The Simi Valley Freeway may soon become Rocky Road--but not without a fight from local officials.
The Simi Valley City Council voiced strong opposition Thursday to a proposal by Cannon Films to close a three-mile stretch of the 118 freeway between Simi Valley and Moorpark during four consecutive weekdays this month for filming of a Sylvester Stallone movie, "Over The Top."
The state Department of Transportation and the California Film Office have given tentative approval to what would be the first such rush-hour closure of a freeway in the state.
Caltrans officials said, however, that they also want the approval of Moorpark and Simi Valley, the communities that would be most affected, although such approval is not required.

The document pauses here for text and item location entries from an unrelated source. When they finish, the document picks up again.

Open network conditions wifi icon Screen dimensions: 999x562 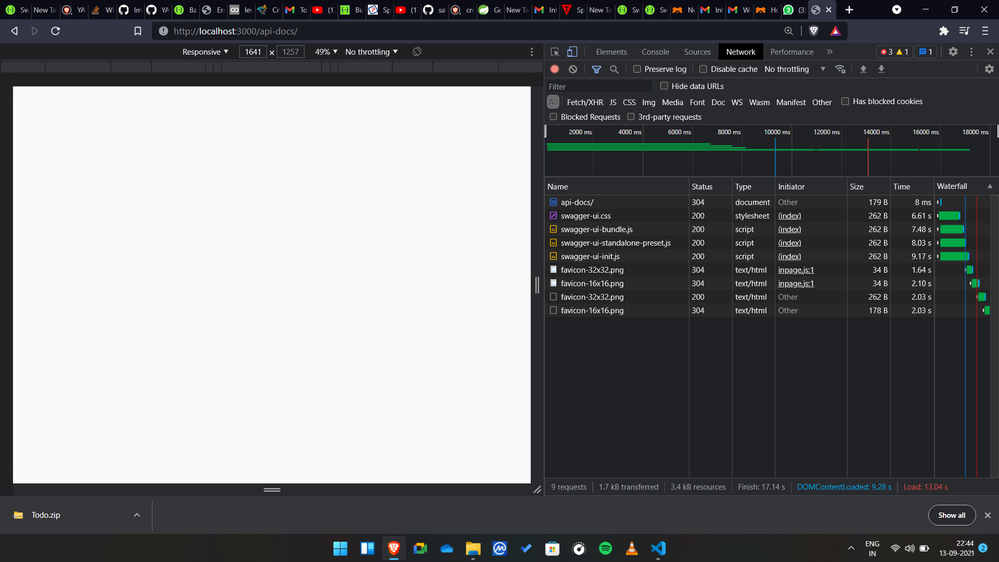pyautogui.click(x=840, y=69)
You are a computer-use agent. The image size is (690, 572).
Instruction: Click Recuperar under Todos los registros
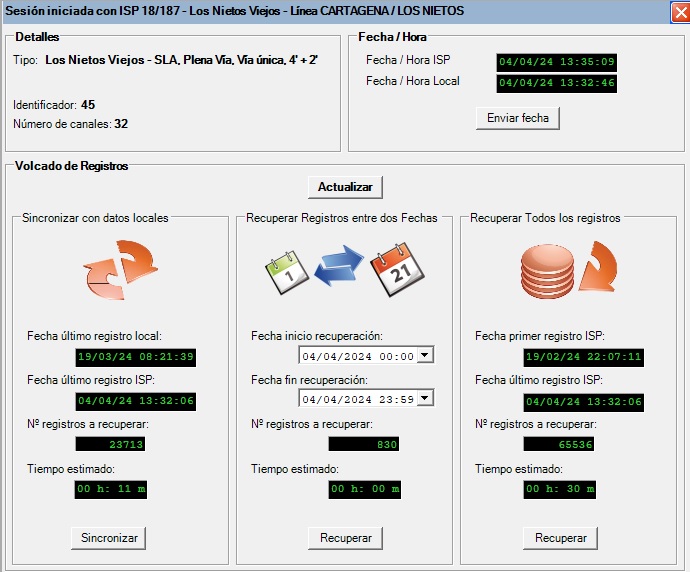click(x=561, y=538)
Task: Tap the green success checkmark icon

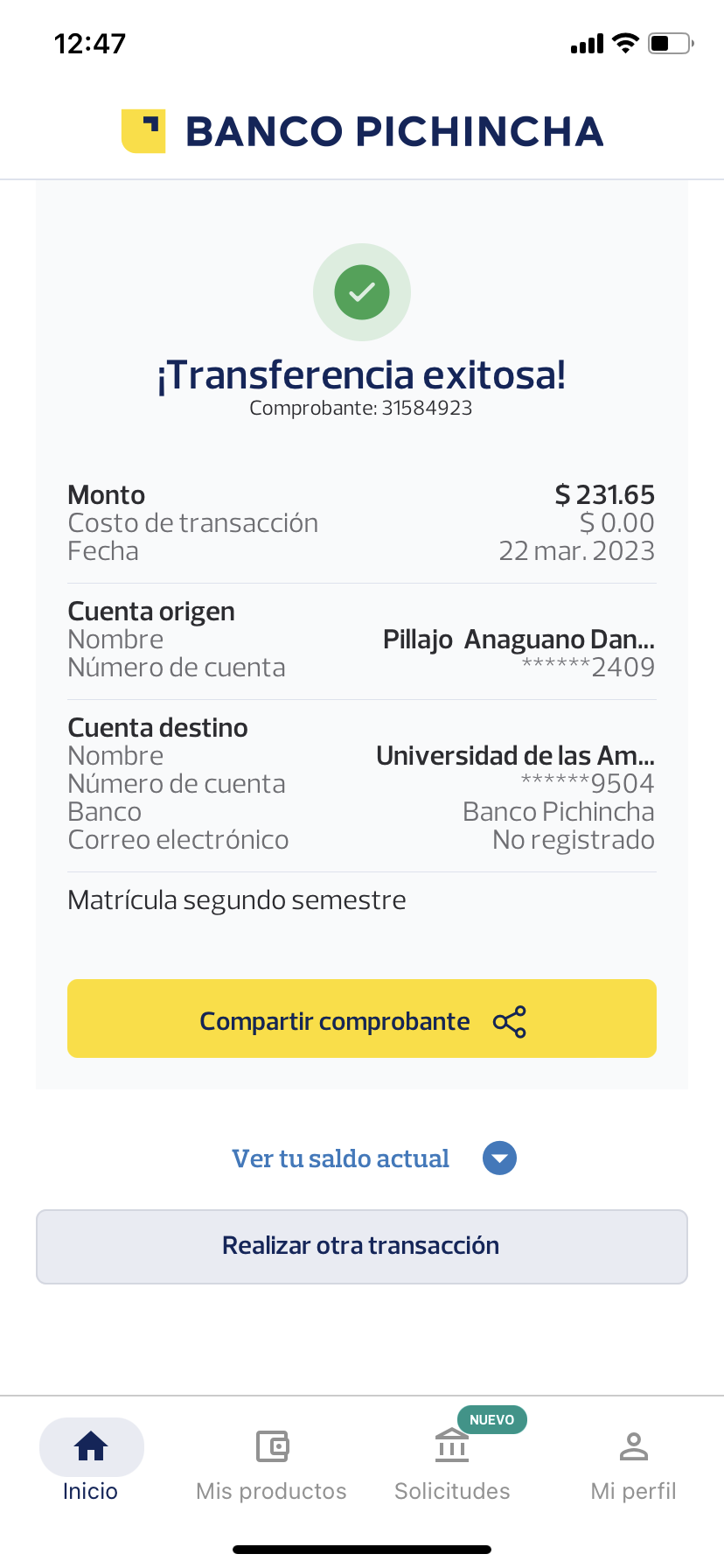Action: click(362, 292)
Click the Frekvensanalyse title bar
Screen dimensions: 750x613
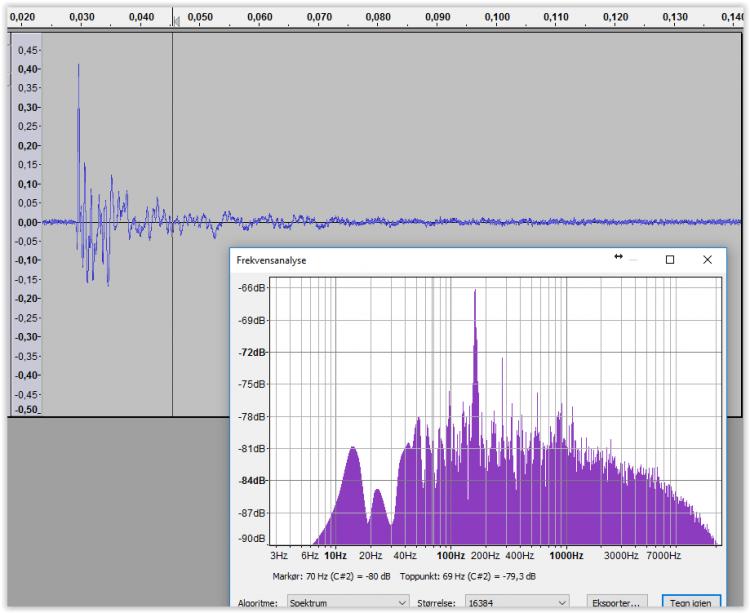[420, 259]
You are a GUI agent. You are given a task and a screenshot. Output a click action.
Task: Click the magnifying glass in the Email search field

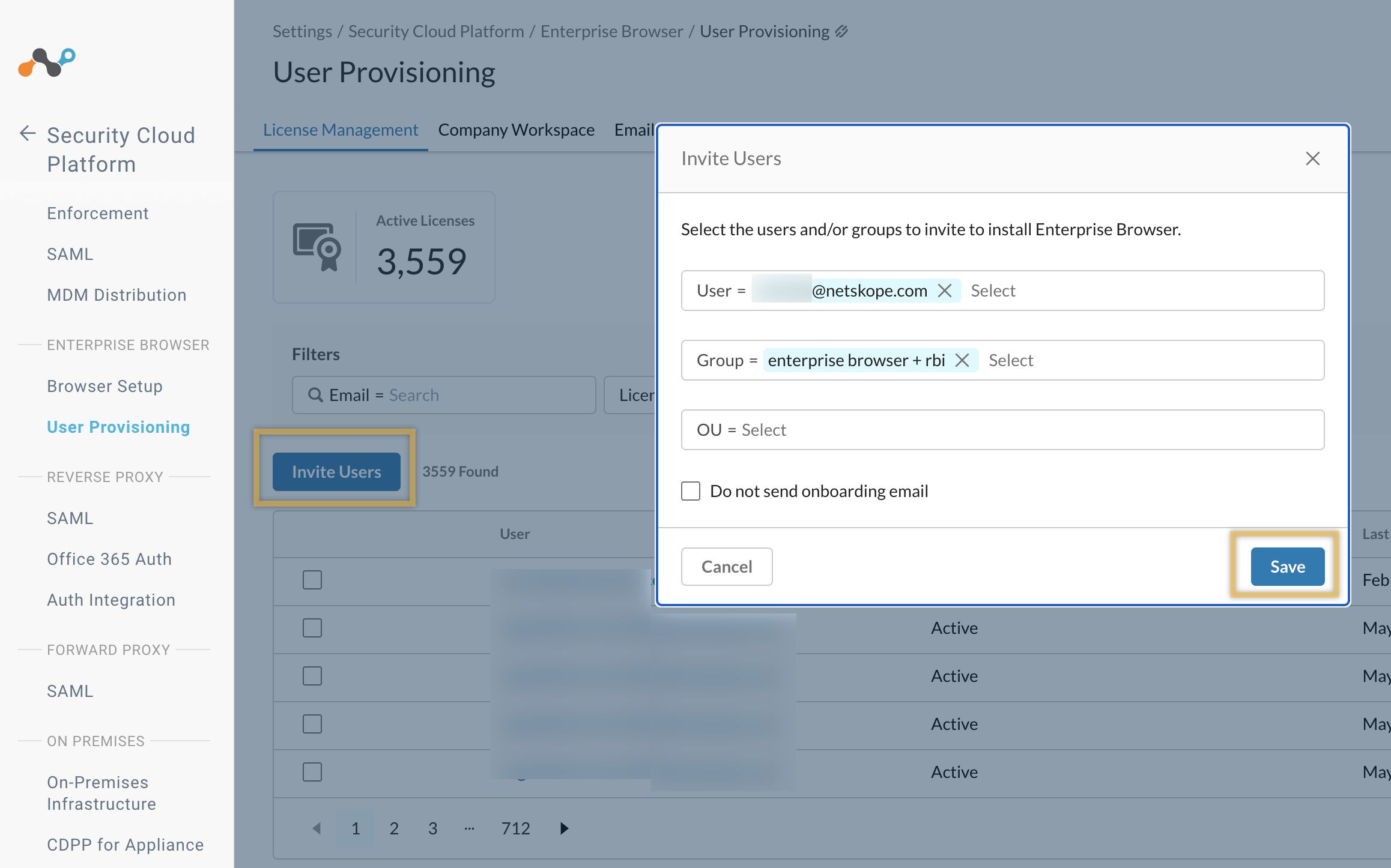(x=315, y=394)
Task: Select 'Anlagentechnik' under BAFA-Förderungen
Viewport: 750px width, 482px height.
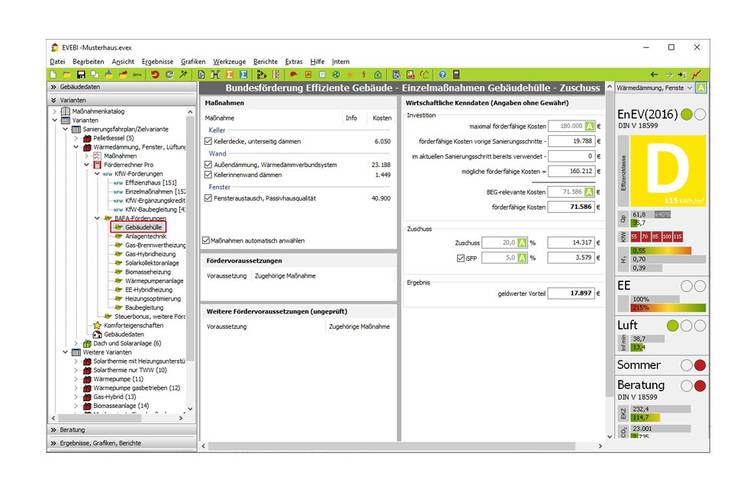Action: pos(145,237)
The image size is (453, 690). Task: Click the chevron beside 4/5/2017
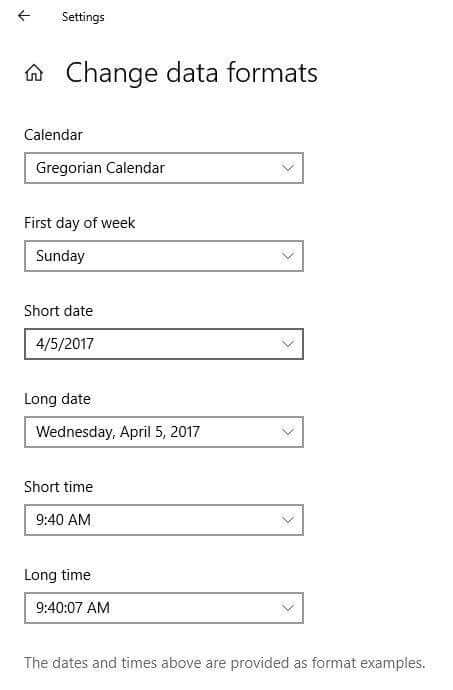(x=287, y=344)

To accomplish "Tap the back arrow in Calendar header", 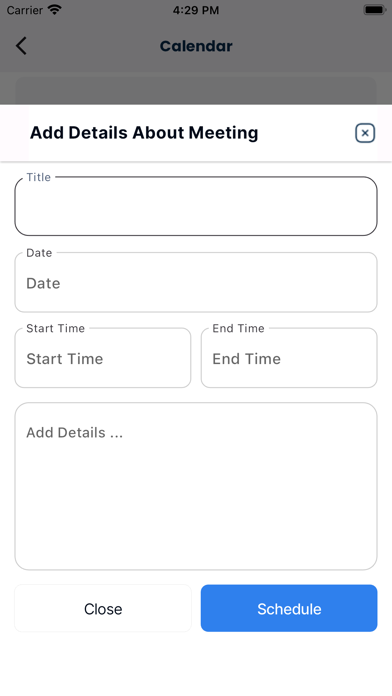I will click(x=21, y=46).
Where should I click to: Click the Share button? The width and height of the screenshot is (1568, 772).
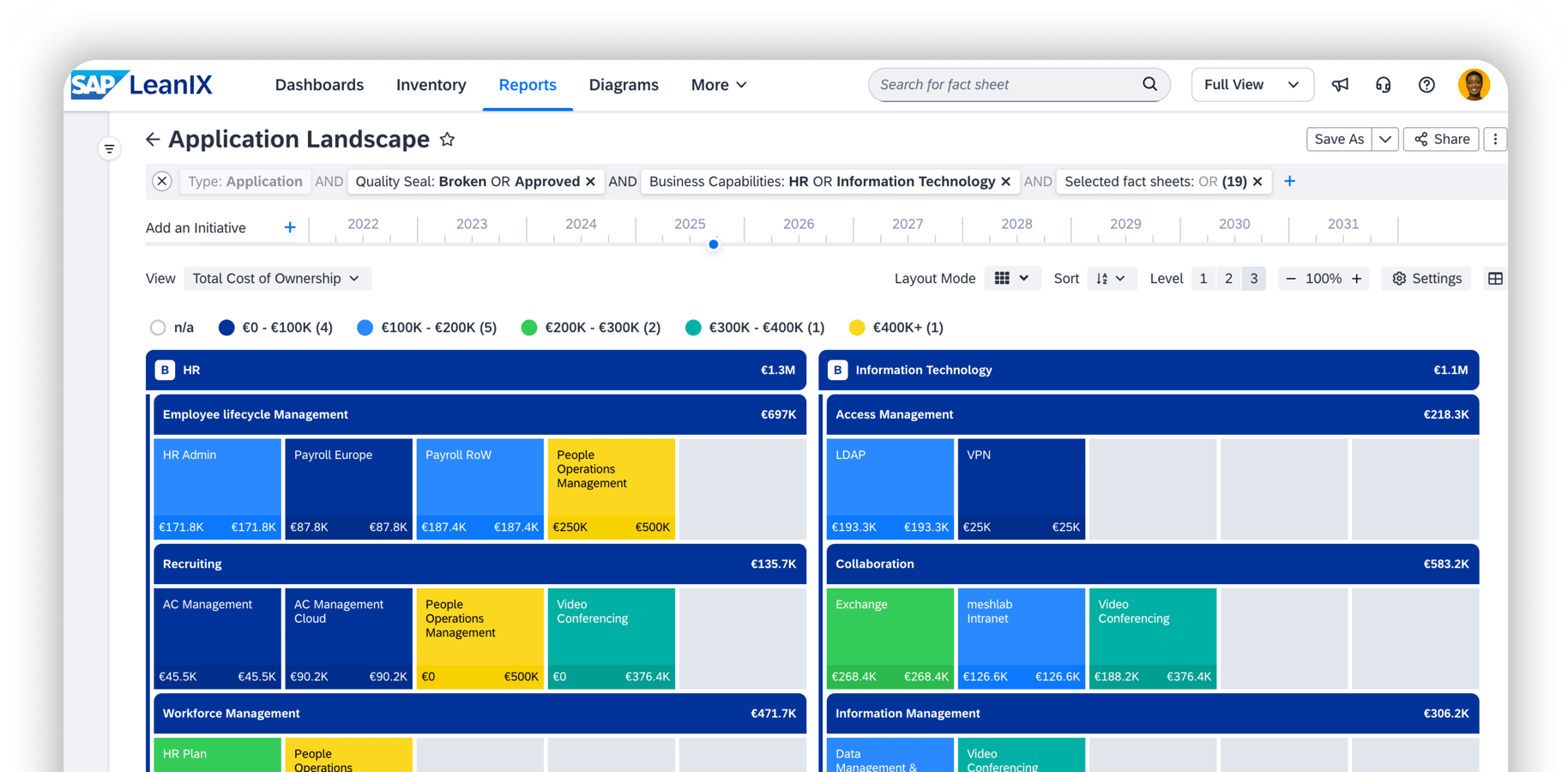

The film company wants to use the Simi Valley Freeway for "high-precision trucking stunts," a state official said, for the movie in which Stallone plays a truck driver who tries to win back the love of his son and win the world arm-wrestling championship.
Cannon Films would not pay the state for use of the road.
"This would cause too much of a major disruption, and it's too much to ask of this community," Simi Valley Mayor Elton Gallegly said during a special Thursday evening session of the council.
Gallegly said he has supported various filming projects around Simi Valley at night, "but this time, there would just be a giant problem for commuters and students of Moorpark College if we allow it."
Council members said they will vote on the issue Monday and hope a less disruptive plan will be worked out by then.
The Moorpark City Council also is scheduled to vote on the proposal Monday, Mayor James D. Weak said.
Kathleen Milnes, deputy director of the California Film Office, a state agency that issues permits for filming on state property, appealed to the Simi Valley council to allow the shooting. She called use of the freeway a show of support for the movie industry, which she said increasingly has been filming outside California.
Milnes said her agency and Cannon Films "are under no statutory obligation to get your approval, but we would like to get your approval. We would like you to become our partner."
Her request drew a stern reply from Gallegly. "We may not have the final word in this, but I can assure this young lady that our voice will be heard, loud and strong," he said.
Under Cannon's current shooting schedule, the freeway would be closed from Madera Road in Simi Valley to to College View Avenue in Moorpark, either for four days between June 18 and 27 from 6 a.m. to 9 p.m. or for eight days during unspecified non-peak traffic hours, Milnes said. The most likely filming days would be June 19, 20, 23 and 24, she said.
Milnes said her office erected signs along the freeway Monday warning motorists that all lanes of the freeway will be closed from 6 a.m. to 9 p.m. on those days. "We wanted to warn everyone . . . at least 10 days in advance," she said.
Milnes said all-day filming is preferable because filming on weekends would double the labor costs, and working only during non-peak traffic hours would mean more shooting days on the freeway, putting the production schedule in jeopardy.
Vincent Thomas Bridge
The only other part of a state highway to have been closed for filming was the Vincent Thomas Bridge in the Terminal Island area. It was closed for two weekends in 1983 for shooting of an elaborate chase scene in "To Live and Die In L.A." It was also closed to traffic for one night in January, 1986, for filming of Stallone's current film, "Cobra," and for one night in May for "Blind Date," a film directed by Blake Edwards.
Don Potz, location manager for "Over The Top," said he looked at about nine highways around California before deciding on the Simi Valley Freeway. The company had been looking for a road with "a nondescript appearance," he said.
"This had all the right elements, and Caltrans led us to believe that this would be the most conducive for our purposes and the easiest to work with."
State officials said 18,000 vehicles use that stretch of the freeway daily.
While the freeway is closed, motorists traveling east would exit the freeway at College View Avenue, travel south to easterly Los Angeles Avenue, which becomes Easy Street, take Easy Street to Madera Road, and drive north to the freeway on-ramp, where they could enter again.
After the council's complaints, Milnes and Cannon representatives said they would consider alternative filming plans, which may include filming on one side of the freeway during peak traffic hours or reducing the hours of filming.
"I'm sure we will be able to work something out," Milnes said.
"This film was not going to film at all in California because of the amount of road work," Milnes said. "We've been losing most of the road shows to other states, which routinely close their freeways for film makers. We do not have a lock on this industry."